You and Your Medical Oncologist
As you deal with cancer, one of the main people by your side will be your medical oncologist. They’ll be your partner while you’re combating cancer and undergoing treatment, and together you’ll ensure your comfort and health. Naturally, you’ll want to take some care when choosing this crucial member of your care team.
Here’s a checklist of what to look for when choosing your oncologist:
Referrals and reputation
Ask your primary care physician, friends, family, colleagues and insurance company for referrals. Narrow your search by considering oncologists whose names come up most often. You can also look at lists of oncologists (and/or treatment facilities) recommended by organizations, such as the American Society of Clinical Oncology. Often these groups have already vetted healthcare professionals, reducing your legwork. Remember, though, that if you choose someone outside your insurance network, you may have out-of-pocket costs for treatments and services.
Training and expertise
Reading the biographies of oncologists and interviewing those you’re considering are good ways to become familiar with their training. Find out what their specialties are, where they went to medical school and what experiences they’ve had on the job. Ask about their experience and success rates with treating your particular type of cancer. Having a medical oncologist who specializes in your type of cancer is important. The American Cancer Society suggests asking whether the oncologist participates in and has access to clinical trials and finding out whether they’ll present your case to other medical professionals—both steps indicate that you’ll have a team of knowledgeable professionals looking into your care.
Good working relationship
Once the practical qualifications are out of the way, you can start paying attention to your gut. Is the oncologist a good communicator? A good listener? How comfortable do you feel with this oncologist? Do you like them? Dennis Citrin, a medical oncologist at the Cancer Treatment Centers of America at Midwestern Regional Medical Center in Zion, IL, believes the most important aspect of the relationship is mutual respect. You must also decide whether you feel this healthcare professional will hear and respond to your questions and concerns.
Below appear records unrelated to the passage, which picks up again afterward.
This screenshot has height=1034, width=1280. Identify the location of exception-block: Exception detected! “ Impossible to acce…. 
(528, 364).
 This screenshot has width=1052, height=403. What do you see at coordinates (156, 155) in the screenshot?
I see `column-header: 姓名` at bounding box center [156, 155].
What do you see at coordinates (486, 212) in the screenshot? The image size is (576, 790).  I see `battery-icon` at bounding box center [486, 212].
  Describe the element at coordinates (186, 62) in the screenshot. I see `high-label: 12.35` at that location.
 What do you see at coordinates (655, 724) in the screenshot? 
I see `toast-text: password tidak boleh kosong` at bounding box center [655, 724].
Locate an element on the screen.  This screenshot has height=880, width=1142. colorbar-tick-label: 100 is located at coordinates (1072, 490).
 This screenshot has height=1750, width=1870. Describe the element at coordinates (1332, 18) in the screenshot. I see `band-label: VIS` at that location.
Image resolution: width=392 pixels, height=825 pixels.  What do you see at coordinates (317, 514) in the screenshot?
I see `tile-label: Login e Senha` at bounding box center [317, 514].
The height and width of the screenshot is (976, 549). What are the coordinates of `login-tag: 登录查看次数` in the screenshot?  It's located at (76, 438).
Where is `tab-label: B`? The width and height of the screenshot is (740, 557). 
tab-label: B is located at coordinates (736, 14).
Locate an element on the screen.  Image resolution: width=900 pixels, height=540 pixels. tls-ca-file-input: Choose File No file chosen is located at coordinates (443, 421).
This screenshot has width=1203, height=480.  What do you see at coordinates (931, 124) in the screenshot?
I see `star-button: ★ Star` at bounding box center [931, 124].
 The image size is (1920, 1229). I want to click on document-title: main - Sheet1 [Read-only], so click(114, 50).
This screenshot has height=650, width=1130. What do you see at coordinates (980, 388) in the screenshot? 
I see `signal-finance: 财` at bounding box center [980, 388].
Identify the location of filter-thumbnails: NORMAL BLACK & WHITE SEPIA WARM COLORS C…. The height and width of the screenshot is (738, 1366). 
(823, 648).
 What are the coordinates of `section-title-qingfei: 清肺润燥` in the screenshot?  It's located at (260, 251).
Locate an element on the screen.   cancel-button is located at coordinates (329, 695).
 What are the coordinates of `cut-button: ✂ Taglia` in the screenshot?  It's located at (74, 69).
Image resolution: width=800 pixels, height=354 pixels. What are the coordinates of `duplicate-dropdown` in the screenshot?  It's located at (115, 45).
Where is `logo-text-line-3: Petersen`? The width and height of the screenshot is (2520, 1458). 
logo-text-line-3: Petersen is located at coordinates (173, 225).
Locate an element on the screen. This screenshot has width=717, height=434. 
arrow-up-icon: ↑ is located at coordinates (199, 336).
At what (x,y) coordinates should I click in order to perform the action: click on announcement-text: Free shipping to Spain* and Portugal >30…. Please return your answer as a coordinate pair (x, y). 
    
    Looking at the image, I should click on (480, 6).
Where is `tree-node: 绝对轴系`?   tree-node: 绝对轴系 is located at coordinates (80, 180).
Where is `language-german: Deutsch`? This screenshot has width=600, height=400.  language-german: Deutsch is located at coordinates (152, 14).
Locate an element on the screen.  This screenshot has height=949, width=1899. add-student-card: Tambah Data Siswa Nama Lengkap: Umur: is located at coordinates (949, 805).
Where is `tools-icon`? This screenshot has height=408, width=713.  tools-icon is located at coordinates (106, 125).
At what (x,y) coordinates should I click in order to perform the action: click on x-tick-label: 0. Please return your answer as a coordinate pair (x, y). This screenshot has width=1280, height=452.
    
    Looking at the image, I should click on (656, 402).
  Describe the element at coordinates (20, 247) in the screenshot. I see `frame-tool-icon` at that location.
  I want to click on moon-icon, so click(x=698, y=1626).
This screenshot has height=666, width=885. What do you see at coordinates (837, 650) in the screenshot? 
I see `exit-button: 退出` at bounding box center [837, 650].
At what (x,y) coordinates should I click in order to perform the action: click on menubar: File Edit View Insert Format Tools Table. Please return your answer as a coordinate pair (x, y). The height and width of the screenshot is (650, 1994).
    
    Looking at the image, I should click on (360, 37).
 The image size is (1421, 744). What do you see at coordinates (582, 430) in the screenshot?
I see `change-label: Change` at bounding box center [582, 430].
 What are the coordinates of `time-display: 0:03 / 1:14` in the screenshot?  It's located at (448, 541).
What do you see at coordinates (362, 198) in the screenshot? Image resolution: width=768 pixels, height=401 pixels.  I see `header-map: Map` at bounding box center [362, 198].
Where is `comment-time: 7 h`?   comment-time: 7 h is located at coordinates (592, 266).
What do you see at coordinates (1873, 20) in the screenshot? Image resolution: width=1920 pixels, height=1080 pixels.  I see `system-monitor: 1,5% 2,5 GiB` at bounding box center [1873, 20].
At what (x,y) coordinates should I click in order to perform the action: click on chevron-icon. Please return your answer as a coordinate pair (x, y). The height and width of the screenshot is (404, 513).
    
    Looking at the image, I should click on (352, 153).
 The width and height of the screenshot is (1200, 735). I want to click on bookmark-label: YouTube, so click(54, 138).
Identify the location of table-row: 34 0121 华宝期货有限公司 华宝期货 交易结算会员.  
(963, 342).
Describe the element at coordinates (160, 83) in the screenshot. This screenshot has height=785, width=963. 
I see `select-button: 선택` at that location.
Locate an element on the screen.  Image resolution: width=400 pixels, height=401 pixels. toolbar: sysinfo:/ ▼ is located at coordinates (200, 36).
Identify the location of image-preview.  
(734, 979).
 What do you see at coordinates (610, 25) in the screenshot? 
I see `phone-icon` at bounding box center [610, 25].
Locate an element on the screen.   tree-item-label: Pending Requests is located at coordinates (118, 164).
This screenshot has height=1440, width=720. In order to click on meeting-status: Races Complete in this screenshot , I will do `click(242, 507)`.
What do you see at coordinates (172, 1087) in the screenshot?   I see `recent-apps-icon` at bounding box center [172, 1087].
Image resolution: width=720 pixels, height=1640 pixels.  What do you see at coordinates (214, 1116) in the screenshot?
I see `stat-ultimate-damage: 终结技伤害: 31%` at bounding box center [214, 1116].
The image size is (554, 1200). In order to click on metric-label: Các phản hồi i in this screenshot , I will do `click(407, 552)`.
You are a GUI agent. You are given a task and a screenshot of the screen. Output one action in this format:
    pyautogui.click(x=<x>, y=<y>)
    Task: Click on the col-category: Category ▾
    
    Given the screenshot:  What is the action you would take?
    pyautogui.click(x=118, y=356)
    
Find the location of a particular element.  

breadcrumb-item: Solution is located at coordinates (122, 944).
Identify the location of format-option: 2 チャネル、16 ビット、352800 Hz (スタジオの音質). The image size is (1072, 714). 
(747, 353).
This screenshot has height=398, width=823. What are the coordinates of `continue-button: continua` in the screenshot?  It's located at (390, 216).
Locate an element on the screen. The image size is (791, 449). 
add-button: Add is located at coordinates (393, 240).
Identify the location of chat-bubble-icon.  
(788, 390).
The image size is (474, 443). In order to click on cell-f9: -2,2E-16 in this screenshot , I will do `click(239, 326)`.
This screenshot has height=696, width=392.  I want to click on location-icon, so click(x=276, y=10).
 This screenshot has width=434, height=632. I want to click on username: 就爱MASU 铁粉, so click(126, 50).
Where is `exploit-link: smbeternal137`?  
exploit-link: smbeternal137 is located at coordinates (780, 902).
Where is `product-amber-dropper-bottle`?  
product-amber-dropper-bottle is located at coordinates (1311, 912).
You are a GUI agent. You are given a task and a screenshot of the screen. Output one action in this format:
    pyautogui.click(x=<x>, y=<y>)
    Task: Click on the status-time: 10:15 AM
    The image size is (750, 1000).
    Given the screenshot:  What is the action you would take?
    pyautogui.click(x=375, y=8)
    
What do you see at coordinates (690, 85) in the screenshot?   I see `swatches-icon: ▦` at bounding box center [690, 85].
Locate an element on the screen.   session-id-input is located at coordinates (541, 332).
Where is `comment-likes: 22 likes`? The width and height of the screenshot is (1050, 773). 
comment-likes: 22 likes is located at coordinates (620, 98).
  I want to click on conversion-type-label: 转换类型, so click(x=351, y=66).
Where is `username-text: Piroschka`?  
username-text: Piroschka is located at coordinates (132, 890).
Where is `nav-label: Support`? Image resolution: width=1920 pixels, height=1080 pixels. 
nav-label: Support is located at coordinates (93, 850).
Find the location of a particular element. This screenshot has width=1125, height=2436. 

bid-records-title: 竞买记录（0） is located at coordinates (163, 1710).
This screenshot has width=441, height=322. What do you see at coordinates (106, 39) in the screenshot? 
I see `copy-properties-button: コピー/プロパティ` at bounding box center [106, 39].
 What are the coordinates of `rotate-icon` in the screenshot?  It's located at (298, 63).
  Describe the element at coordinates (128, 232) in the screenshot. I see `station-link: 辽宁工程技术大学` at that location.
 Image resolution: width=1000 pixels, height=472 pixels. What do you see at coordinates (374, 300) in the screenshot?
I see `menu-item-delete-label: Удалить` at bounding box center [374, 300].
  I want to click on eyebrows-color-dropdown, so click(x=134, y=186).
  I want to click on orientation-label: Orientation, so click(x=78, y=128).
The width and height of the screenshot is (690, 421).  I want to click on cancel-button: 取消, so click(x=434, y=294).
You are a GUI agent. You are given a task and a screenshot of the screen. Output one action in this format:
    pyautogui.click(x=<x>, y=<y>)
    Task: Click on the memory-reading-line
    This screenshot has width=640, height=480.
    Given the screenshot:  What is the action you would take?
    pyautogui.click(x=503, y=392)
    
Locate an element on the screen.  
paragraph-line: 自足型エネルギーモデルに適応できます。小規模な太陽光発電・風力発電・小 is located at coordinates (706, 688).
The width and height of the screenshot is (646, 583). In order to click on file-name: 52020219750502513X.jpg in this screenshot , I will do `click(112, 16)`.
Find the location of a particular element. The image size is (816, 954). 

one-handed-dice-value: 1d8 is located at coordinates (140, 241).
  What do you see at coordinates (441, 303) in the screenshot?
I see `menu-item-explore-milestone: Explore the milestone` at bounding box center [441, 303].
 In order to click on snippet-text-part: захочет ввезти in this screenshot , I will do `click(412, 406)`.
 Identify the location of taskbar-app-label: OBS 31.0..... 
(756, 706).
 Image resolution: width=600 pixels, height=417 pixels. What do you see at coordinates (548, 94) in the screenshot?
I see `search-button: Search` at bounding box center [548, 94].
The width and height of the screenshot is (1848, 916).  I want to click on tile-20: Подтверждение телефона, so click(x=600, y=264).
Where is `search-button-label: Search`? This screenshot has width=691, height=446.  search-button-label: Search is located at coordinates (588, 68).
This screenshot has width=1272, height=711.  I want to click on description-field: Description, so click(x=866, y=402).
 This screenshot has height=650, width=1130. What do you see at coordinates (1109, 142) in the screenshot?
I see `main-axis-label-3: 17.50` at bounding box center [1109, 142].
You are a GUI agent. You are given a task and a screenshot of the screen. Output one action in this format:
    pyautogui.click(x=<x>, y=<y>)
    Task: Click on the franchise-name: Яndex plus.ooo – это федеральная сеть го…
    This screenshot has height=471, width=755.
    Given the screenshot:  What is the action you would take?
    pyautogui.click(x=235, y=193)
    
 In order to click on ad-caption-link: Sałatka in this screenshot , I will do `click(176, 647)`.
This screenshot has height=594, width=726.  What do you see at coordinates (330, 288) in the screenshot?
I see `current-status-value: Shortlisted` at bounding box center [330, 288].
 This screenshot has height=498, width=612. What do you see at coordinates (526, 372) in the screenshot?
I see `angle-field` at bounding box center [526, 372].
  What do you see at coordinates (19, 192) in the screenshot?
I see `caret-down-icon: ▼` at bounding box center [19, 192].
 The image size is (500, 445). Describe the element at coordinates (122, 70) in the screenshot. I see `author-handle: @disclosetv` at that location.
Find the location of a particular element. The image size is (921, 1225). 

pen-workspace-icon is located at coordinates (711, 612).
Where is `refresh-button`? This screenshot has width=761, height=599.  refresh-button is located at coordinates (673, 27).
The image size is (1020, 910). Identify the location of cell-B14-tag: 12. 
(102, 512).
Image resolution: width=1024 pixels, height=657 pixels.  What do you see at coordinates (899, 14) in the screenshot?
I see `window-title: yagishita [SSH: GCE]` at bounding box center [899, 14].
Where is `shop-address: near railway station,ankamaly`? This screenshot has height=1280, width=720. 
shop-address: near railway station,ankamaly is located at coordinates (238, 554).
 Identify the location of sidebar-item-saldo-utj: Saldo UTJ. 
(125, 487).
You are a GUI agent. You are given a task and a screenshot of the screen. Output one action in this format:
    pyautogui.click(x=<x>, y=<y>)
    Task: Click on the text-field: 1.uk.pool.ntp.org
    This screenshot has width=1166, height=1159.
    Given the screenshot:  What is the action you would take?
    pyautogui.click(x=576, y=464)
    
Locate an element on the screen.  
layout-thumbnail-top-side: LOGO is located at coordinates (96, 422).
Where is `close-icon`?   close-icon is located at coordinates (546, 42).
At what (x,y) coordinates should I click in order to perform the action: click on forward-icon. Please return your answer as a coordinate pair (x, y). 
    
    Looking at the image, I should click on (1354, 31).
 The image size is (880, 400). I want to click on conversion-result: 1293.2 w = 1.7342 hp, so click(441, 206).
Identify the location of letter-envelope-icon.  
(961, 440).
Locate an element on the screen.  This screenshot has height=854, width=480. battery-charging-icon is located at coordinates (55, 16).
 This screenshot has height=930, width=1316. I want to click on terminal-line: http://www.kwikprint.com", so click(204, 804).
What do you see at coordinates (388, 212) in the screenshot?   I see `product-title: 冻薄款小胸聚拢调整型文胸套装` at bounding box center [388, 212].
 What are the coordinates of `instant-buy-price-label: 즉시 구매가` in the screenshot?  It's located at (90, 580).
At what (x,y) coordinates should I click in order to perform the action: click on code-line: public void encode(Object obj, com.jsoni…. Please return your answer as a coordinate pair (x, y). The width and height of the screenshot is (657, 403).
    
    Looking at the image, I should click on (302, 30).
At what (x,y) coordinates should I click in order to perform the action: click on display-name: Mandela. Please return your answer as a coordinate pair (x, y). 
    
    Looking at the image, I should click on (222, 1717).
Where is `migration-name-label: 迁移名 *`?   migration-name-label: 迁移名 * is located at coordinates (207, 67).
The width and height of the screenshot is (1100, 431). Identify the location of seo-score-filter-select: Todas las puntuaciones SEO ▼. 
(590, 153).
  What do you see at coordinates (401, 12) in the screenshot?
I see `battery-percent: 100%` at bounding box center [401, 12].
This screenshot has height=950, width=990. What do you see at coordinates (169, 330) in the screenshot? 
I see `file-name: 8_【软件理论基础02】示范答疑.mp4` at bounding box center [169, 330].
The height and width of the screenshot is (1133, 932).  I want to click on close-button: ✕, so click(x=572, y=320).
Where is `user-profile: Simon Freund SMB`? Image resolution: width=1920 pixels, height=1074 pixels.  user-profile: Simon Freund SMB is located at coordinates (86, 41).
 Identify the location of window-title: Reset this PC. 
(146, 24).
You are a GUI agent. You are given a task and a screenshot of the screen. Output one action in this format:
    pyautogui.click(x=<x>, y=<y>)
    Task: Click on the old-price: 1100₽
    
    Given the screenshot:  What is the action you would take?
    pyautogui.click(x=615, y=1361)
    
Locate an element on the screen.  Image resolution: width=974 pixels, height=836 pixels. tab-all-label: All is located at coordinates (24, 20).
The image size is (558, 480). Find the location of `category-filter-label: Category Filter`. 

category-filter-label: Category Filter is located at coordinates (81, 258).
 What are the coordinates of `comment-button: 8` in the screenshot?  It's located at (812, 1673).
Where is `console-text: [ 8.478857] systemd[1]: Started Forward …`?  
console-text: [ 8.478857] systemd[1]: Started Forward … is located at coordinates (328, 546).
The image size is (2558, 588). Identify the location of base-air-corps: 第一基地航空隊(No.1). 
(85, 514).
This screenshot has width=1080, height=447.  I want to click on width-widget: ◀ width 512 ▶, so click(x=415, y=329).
Naturally, you’ll want someone who has a good bedside manner and puts you at ease as much as possible. After all, maintaining a positive attitude is crucial and won’t happen if you don’t see eye to eye with your oncologist.
“When I work with patients, it’s helpful to know their short- and long-term goals so that together we can find the best way to achieve those goals,” says Citrin. “Ask questions and make sure the doctor’s advice is something you feel comfortable following through on.”
As breast cancer survivor Lynette Bisconti says: “You’re the patient, but also the customer—you have a say in what happens to you.”